The Mystifying, High Sounding Street Names of Ditmas Park
A young couple got off the Q train at Newkirk Plaza recently in search of a dinner party at their friend’s house. The couple was new to the neighborhood and couldn’t easily navigate the change from numbered and lettered streets to named streets.
When the couple asked a local for directions to the address they’d written down, they were told to “walk past Rugby and Argyle and make a left on Westminster.”
The husband raised his eyebrows and the wife laughed.
“Are we in England right now?”
That’s exactly what they want you to think!

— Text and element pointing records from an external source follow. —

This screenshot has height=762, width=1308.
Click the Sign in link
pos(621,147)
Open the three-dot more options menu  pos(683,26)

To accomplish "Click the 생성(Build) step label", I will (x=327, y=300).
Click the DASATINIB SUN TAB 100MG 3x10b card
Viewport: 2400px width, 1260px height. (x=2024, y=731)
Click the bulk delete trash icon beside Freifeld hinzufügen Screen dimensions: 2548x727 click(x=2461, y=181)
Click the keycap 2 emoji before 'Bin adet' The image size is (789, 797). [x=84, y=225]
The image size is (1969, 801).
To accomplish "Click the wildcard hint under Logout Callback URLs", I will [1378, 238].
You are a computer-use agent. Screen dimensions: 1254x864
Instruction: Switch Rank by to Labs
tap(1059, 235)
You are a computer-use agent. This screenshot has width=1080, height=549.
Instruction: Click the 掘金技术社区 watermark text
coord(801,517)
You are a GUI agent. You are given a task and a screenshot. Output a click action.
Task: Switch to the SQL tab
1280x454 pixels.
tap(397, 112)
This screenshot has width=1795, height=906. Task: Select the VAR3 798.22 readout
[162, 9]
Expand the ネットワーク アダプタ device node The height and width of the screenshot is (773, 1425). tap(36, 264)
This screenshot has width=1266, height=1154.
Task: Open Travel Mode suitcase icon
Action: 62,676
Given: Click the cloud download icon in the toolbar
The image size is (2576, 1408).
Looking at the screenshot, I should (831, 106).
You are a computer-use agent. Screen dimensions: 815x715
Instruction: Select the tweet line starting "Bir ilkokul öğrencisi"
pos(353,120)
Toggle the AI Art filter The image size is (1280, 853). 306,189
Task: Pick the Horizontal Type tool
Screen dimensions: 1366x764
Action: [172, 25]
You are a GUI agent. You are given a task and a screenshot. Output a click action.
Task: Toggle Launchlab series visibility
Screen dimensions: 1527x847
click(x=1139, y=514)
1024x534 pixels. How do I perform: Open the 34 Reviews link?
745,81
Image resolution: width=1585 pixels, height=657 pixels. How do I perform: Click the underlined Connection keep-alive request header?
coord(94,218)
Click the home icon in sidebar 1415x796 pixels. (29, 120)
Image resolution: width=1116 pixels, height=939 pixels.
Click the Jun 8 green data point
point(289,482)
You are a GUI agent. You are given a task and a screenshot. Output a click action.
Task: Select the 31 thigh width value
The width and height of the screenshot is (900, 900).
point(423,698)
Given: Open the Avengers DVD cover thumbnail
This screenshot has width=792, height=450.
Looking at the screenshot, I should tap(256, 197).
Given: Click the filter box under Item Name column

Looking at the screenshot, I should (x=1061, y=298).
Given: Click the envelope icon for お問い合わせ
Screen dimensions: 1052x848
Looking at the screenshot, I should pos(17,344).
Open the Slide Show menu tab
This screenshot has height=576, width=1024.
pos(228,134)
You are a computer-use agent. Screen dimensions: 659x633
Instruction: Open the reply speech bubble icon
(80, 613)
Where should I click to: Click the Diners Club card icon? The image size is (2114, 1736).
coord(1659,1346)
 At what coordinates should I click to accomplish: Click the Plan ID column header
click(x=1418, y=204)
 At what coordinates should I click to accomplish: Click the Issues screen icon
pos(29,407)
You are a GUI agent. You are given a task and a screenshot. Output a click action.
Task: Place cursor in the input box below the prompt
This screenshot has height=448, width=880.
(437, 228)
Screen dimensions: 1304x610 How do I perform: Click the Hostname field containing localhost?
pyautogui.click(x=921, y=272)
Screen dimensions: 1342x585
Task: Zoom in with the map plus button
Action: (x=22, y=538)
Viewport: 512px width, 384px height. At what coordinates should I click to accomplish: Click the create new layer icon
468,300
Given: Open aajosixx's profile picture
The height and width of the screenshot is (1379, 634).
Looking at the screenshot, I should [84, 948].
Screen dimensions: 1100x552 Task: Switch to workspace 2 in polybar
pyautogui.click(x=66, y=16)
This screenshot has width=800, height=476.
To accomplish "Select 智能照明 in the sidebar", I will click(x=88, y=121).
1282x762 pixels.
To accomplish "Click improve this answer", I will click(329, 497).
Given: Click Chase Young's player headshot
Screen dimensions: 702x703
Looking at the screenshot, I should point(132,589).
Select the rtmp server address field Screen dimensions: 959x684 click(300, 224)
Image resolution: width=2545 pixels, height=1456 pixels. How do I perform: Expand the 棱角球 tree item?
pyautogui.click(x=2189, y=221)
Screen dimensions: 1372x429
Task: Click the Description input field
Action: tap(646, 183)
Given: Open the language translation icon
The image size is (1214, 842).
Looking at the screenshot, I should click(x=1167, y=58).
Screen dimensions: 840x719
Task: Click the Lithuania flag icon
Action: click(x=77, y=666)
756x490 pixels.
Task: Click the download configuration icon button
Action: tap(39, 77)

An article published in the December 15, 1901 edition of the Brooklyn Eagle chronicles the changes from almost all numbered streets (except major avenues) to “high sounding names to puzzle citizens” such as Stratford, Westminster, Argyle, Rugby, Buckingham, Marlborough and Farragut Roads.
As richer and more beautiful homes rose in the neighborhood, the residents demanded fittingly fashionable names.
The paper calls the renaming craze “the road fever,” but plenty of the changes came in “places” such as Kenmore, Elmore, Delamore, Mansfield and Amersfort, not to mention the birth of Foster Avenue.
On one hand, real estate in the area thrived as large new homes were built and sold regularly. On the other hand, at least a few of those lucky homeowners may have been a bit confused.
“Flatbushites are sitting up at nights trying to untangle the tangle and locating alright the new names of the streets in their mind,” concluded the paper. It’s been 111 years and a few of us are still half awake wondering.